Jake Old: After a life change, putting insomnia to sleep
Insomnia has historically been a hurdle for me – going back to high school, when I would find myself staring at the ceiling for many hours of the night, my mind racing.
When I was in college, the problem persisted. It manifested itself in constant waking during the night, rendering a good night's sleep more rare than the Holy Grail.
The stress of school — assignment deadlines, social pressure — was the obvious cause of my insomnia. It was the one common thread throughout these nine years of my life. This was the conclusion I came to at the time.
I was also a dedicated musician during this time. Sure, it had some stresses too, and it was certainly another common link, but it was a hobby, a passion. Stress from this part of my life shouldn't have been keeping me up at night. Music is a stress reliever for most people.
At some point in college, something strange happened. I harnessed the insomnia. I used it to create a bubble of silence, a time when I could be all alone with my thoughts. And my musical creativity seemed to thrive. Some of my best songwriting was done during this time.
I came to embrace insomnia. Every time I got stuck in a rut in my writing, I knew I could work myself out of it as soon as a sleepless night came along.
After I graduated, the stresses of school dissipated. I was playing more music than ever before, and I developed what is commonly referred to as a “moonlight tan,” the ghostly complexion of someone who has no regular contact with sunlight. I kept odd hours, as musicians are apt to do, and slept during the day, living life with the shadows and the creatures of the night.
My insomnia persisted. Perhaps it was the high expectations I imposed on my musical abilities. Perhaps my body simply had completely forgotten how to sleep normally, so that even when the stress that started the insomnia had gone, my body was still lost.
When I started at The Mountain Press at the end of October, the amount of space in my world occupied by music decreased substantially. I still play guitar and sing songs somewhat regularly, and I even write occasionally. But it's a drastic change from the way that I was entirely consumed by music for a decade before.
With this job comes obvious new stress.
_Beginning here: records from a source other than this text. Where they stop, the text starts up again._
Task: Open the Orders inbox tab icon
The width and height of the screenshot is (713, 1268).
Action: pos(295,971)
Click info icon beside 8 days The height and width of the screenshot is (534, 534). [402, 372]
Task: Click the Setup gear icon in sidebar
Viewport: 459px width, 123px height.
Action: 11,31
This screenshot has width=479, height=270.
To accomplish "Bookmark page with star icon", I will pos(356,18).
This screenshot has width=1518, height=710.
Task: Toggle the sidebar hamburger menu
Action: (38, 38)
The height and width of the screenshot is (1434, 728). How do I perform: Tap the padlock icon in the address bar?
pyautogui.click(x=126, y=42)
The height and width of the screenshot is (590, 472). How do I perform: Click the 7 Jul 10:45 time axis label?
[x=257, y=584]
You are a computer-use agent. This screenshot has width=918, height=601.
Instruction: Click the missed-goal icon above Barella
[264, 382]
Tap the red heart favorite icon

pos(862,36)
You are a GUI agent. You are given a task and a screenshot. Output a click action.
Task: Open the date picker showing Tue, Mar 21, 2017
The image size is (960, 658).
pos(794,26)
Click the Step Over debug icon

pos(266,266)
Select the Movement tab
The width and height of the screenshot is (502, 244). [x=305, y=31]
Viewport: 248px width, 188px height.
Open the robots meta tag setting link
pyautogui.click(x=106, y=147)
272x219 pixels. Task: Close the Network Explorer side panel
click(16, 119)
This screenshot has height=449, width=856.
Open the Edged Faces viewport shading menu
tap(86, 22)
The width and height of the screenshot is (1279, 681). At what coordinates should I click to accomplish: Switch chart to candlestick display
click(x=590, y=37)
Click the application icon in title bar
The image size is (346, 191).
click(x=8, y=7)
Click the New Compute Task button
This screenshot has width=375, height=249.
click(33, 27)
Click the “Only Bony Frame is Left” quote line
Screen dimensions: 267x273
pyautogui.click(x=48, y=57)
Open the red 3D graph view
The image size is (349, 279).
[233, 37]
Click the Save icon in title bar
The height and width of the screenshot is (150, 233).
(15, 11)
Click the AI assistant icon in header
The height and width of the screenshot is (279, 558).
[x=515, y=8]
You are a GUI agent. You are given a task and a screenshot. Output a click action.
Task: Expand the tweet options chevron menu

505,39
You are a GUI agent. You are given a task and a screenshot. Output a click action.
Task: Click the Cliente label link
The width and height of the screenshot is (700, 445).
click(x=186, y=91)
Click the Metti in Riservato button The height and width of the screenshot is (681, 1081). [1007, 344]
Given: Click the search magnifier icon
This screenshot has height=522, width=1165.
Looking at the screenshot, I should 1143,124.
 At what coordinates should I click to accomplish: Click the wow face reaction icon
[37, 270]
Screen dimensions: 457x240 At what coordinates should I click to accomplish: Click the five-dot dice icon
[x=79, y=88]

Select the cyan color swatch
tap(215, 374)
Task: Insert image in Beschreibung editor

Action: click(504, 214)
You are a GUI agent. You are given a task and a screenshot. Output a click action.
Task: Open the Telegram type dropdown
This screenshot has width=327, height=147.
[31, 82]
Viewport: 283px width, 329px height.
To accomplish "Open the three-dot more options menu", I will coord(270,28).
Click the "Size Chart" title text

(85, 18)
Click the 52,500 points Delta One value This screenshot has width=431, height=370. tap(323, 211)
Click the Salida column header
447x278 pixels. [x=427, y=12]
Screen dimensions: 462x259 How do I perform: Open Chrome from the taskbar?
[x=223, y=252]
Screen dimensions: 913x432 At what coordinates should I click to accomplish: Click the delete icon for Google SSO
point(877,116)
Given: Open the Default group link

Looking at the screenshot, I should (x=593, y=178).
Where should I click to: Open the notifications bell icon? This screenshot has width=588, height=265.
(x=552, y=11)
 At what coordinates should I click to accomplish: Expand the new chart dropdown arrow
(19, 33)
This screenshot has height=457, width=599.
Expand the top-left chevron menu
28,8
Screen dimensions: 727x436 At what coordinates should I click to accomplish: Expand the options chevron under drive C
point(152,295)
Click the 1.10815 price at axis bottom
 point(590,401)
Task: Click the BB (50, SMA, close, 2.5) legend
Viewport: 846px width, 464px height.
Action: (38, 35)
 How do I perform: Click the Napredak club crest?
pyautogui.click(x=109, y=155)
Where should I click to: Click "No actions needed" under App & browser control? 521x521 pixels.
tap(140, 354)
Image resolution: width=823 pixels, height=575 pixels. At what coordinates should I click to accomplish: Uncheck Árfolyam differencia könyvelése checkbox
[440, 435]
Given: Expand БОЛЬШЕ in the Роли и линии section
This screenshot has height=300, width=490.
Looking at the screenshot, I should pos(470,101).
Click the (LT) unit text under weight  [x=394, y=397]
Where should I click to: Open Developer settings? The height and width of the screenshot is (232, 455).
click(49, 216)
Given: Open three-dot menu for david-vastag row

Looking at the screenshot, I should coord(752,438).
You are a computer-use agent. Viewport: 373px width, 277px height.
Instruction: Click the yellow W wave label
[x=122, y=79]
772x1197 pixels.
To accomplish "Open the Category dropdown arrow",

If I blamed my insomnia on school stress, then I almost certainly should be burning the midnight oil now that I have started a real job with real pressure, real deadlines and real expectations.
And yet something magical has started since I've been living in the land of the Smokies: I've been sleeping through the night regularly.
In fact, I've only had insomnia a handful of times, a far cry from the days of college, when I might find myself unable to get a satisfying night of sleep as many as five days a week.
Beyond that, I don't feel stifled creatively. I was always afraid that, if the day did in fact arrive when I would move past my bouts with insomnia, my creativity would fade away. The moments I spend with my guitar lately have almost all been bursting with inspiration.
I suppose there's a chance that I have higher expectations for myself as a musician than as a writer. Or maybe it was the pressure to be a good enough musician for the expectations of others, rather than myself. After all, nearly every person close to me wonders why I would give up music for writing. But no one wondered why I allowed writing to take a back seat to my passion for music during the months after graduation.
The more I think about it, the less I really care. I'm not going to question it. Maybe it was stress from certain aspects of my life. Maybe the sofa I'm sleeping on is just more comfortable than my old bed. Maybe there's something in the air here in East Tennessee.
Whatever it is, I'm enjoying the regular sleeping schedule I've found myself on. Maybe I just shouldn't jinx it by worrying about it too much.